History of Spokane Economic Plans – Part 7 – Too Many Studies!

Part 7 was going to be a set of recommendations. However, after reading and re-reading old economic development studies for the area, I decided that there is very little new to say that hasn’t already been written in the previous studies. I will hold off on recommendations until Part 8.

No one follows through with these past studies. They are all much the same – only the authors, the wording, the sponsors, and the length changes but the conclusions are much the same:

  • Spokane has chronic low wages and high poverty
  • Old: We need to attract good businesses to the area.
  • New: We need to focus on “industry clusters” of government/education, regional health care services, warehousing and distribution (trucking and railroads) and get excited about a bioscience sector that is about as likely to happen as was the high tech mecca proclaimed a few years ago.
  • Now we call it an “innovation economy” – a concept I agree with but which is not going to happen in Spokane.

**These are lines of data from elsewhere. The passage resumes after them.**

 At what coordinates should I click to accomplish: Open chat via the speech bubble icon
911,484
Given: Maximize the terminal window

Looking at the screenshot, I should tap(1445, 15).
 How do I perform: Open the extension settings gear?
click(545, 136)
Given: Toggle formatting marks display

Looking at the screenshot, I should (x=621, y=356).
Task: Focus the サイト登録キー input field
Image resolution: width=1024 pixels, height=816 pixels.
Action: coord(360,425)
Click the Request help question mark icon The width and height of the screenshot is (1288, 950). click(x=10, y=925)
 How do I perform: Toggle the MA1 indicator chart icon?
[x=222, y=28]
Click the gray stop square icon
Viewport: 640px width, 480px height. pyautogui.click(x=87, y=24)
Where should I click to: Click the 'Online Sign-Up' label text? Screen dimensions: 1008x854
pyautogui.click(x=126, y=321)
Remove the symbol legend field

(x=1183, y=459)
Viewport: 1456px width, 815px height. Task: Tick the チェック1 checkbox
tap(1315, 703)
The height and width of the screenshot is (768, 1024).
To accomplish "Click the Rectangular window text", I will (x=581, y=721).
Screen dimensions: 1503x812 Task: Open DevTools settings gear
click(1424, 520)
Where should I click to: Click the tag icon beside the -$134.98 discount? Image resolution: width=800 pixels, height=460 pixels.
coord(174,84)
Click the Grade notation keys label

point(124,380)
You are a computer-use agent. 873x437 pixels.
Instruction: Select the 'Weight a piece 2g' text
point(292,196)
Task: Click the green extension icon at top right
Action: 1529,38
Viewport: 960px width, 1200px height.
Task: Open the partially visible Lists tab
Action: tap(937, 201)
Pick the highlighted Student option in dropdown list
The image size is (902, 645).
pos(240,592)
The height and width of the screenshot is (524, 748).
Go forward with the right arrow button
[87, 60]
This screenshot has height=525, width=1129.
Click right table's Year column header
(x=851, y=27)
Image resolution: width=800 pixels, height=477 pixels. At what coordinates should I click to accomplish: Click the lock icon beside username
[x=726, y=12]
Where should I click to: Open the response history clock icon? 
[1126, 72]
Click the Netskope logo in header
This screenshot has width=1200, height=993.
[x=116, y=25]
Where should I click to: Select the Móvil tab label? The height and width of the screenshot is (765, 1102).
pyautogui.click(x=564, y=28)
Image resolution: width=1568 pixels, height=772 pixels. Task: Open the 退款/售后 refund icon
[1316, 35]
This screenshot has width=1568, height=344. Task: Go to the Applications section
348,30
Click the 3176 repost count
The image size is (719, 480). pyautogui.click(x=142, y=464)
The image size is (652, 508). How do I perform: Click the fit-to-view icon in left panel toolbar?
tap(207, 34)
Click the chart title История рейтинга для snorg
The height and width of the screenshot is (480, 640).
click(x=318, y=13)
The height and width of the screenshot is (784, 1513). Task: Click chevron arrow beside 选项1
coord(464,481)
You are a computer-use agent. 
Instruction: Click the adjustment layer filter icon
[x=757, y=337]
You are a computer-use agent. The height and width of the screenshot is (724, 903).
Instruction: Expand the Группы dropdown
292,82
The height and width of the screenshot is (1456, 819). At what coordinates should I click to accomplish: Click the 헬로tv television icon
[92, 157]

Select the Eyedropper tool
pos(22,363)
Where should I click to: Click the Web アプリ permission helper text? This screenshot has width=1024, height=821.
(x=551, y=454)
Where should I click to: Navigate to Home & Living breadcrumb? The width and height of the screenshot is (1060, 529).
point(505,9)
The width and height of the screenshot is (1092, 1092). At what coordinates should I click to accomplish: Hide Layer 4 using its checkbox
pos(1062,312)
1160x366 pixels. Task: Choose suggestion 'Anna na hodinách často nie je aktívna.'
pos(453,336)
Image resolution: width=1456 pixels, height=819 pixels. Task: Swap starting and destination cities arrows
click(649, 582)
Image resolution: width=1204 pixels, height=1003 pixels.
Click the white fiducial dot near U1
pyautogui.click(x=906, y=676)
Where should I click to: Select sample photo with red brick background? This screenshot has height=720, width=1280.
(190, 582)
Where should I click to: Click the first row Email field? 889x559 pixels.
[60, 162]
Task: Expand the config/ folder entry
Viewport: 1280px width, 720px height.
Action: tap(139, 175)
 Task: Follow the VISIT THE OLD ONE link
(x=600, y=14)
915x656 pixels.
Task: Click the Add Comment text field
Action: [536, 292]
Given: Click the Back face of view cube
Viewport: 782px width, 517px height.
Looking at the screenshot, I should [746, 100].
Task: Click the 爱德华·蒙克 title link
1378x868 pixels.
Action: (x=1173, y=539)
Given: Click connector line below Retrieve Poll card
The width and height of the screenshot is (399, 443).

One important recommendation would be to give responsibility and accountability to the study authors to make some of their recommendations happen. As it is, the study authors measure success by how many reports they produce and not whether they ever solve anything.

After revisiting all these studies, I found myself feeling cynical about Spokane and its economic future. The economic development studies have little value because there is no long term follow through. Other than a brief bit of excitement at the conclusion of yet-another study, everyone forgets about it and we return right back to where we were – or worse.